As I begin to go through the mourning process these last 7 weeks, I have come to realize there is not enough information or truth out there about the reality of mourning. Although there are stages of grief, and everyone’s mourns very differently …. what is not explain is how deeply saddened you really are (your whole body), how much energy is sucks out of you, how both good days and bad come with a tremendous amount of anxiety, and how re-finding your own purpose/place in the day to day world is beyond difficult. All of Wylder’s clothes are still folded in his drawers, his wishing tree notes are flying high and his bed sheets are cleaned. My days were so full before …. full of love, full of duties and full of snuggles. Now, although I still feel and talk to my Wylder … my days are SO different and so empty … even the purposeful ones. Some days I have to worm myself out of bed at 10 am as I don’t sleep well at night, and decide what I am up to tackling … and other days I am bursting with energy to MAKE A DIFFERENCE in this world! I run errands, cook dinner, try and make a schedule for myself that makes since … except nothing makes since.
Making my life matter, feels like the only sensible thing for me do right now. I have pictures of Wylder everywhere; all over our home, on my car vizer, on my mirror when I get ready in the morning. He is giving me strength. I making a plan so as to pay it forward while artistically continuing to portray wylder’s lessons and making a difference in the NPA and medical world for others.

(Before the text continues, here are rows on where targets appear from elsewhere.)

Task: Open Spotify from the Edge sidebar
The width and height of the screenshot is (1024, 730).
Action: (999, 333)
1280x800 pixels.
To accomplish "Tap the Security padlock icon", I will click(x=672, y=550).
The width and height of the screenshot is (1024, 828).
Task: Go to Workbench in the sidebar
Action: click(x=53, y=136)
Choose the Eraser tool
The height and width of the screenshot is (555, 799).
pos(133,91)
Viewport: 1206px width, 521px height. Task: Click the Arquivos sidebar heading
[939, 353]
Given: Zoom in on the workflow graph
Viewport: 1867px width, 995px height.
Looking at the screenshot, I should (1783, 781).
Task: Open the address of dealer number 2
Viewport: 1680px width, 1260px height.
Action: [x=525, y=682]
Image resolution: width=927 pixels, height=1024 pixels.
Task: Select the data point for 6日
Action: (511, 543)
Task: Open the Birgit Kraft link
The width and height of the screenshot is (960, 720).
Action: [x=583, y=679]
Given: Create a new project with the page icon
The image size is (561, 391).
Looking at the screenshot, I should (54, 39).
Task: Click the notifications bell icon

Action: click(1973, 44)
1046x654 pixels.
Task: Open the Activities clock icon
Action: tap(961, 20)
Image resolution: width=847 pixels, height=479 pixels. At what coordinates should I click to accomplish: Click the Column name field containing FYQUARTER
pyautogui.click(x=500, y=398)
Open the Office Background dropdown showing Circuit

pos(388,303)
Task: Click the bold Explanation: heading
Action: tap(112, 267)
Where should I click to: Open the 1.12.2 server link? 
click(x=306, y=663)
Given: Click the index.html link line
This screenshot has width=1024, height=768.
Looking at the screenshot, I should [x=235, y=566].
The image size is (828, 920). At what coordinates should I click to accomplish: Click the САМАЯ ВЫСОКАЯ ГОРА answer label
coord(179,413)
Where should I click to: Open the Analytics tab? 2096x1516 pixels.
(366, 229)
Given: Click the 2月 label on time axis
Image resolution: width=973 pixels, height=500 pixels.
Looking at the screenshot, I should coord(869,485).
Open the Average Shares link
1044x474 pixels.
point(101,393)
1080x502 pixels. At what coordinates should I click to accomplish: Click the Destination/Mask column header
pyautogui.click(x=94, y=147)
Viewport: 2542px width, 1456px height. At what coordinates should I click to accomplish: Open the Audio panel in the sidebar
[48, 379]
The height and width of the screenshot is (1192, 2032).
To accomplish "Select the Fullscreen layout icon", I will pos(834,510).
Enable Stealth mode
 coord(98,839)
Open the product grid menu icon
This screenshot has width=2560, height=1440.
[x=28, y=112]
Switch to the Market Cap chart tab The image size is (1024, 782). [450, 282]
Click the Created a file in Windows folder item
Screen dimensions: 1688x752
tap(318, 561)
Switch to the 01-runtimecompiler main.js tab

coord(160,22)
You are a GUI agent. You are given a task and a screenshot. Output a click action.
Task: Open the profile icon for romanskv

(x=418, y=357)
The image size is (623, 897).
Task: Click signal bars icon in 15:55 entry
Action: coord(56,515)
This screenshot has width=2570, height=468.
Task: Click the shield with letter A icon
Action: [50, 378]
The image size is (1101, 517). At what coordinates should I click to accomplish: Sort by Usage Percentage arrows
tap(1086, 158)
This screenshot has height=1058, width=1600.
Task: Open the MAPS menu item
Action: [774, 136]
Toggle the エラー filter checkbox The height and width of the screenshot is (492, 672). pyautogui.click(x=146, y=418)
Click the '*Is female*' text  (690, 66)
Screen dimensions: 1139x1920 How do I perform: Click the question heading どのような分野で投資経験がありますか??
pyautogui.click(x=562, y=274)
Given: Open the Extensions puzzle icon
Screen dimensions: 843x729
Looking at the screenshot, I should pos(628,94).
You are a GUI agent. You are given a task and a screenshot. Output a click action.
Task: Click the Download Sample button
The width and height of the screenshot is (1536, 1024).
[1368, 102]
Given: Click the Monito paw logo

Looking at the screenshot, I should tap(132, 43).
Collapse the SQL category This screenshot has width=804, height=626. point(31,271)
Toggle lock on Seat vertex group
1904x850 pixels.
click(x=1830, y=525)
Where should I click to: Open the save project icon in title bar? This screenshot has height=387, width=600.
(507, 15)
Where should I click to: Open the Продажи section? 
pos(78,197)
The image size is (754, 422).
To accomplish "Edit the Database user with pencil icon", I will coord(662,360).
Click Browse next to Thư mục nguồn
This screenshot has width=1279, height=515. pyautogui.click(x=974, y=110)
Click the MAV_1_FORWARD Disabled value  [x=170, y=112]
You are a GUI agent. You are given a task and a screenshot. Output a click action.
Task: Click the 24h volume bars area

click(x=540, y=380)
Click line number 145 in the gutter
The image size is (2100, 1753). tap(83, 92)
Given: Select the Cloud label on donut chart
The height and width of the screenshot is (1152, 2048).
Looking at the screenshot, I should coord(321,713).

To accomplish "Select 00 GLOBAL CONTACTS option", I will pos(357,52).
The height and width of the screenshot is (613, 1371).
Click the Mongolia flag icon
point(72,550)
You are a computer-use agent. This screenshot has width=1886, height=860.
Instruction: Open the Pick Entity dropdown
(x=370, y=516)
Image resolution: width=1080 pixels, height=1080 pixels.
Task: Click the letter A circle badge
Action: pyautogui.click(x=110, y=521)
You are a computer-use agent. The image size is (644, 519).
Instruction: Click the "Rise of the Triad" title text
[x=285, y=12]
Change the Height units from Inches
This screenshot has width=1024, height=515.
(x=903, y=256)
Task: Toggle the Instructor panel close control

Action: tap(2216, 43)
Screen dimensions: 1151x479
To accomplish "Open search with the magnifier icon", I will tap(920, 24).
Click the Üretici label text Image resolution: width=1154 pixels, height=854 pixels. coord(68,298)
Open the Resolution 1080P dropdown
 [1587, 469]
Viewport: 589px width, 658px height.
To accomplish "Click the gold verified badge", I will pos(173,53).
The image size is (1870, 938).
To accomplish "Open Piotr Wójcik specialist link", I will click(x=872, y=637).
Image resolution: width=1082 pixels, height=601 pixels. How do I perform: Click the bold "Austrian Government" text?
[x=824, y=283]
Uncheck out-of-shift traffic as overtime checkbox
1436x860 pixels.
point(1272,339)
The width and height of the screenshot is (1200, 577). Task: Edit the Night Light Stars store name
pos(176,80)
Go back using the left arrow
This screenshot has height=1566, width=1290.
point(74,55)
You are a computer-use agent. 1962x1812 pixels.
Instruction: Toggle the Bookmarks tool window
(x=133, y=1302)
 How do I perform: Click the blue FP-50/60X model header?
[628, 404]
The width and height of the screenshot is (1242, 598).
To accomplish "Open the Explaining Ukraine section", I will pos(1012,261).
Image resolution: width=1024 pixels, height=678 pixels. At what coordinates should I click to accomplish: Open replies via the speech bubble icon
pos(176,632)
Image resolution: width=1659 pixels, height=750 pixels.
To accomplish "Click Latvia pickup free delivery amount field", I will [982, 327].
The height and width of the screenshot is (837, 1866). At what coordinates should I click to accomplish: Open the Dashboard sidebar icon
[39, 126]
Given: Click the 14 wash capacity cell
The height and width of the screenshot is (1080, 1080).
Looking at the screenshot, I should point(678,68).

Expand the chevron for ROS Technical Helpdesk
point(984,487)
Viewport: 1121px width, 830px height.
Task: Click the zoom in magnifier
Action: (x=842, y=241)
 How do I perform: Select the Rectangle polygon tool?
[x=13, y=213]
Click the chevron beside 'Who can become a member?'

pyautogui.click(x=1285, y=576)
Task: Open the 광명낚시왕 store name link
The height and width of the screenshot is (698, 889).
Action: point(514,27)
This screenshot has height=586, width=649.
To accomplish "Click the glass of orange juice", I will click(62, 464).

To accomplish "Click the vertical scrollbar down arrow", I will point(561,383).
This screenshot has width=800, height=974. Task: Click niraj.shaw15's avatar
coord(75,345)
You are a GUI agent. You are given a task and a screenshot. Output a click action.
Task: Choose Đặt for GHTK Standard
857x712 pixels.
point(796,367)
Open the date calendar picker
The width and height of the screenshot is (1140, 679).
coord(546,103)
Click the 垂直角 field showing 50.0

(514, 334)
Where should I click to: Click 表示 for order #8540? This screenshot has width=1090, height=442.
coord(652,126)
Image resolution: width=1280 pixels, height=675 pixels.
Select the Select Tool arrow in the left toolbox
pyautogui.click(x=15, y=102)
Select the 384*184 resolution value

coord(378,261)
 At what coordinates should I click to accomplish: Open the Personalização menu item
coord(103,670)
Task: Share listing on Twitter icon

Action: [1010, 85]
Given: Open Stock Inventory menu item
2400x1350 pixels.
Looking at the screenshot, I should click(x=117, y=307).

I am currently working on another website with a new logo that incorporates the WN logo. A place where I plan to sell Wylder goodies; more books filled with Warrior lessons, stationary, plush toys and with every purchase … we will be giving back to what matters most to me in this world (Wylder’s research fund and helping lots of kids). We are learning and speaking with your recommended lawyers friends to learn about non-profit organizations and expanding on our Wylder Nation community too.
Some days I do nothing. i will try and do something and realize at the end of the day I have accomplished nothing. My brain is like putty on those days. You know how some times you just long for a do nothing day. A lay and be still, football watching, no to do list day? Well, if you are anything like I am … at the end of those days that you snag from time to time, you actually end up feeling worthless … anxious and yucky … even though it is all you had thought you had wanted and needed. Well that is sort of what I keep in mind with my worm-like days. If I do nothing, I will actually feel worse at the end of the day. So I am trying to live each day with great purpose, even though it is so tremendously hard and I am lacking energy.
Recently I have really come to realize that Wylder brought out my creative juices again. It is as though he channeled through me in some ways. Towards the end of Wylder’s life I would spread out art books and sketch and draw and write. I would spread out all over the Master bedroom floor and create, with him sleeping just above me in his bed. I would draw, talk to him, we would play music. I would pop up of the floor to show him a creation and he just might open those sweet eyes to take a peek … giving me his approval. So I have been pulling out these sketches and creating more. Thinking and being grateful for all he teaches me and how he has made me and others better people. WOW, Wylder is amazing!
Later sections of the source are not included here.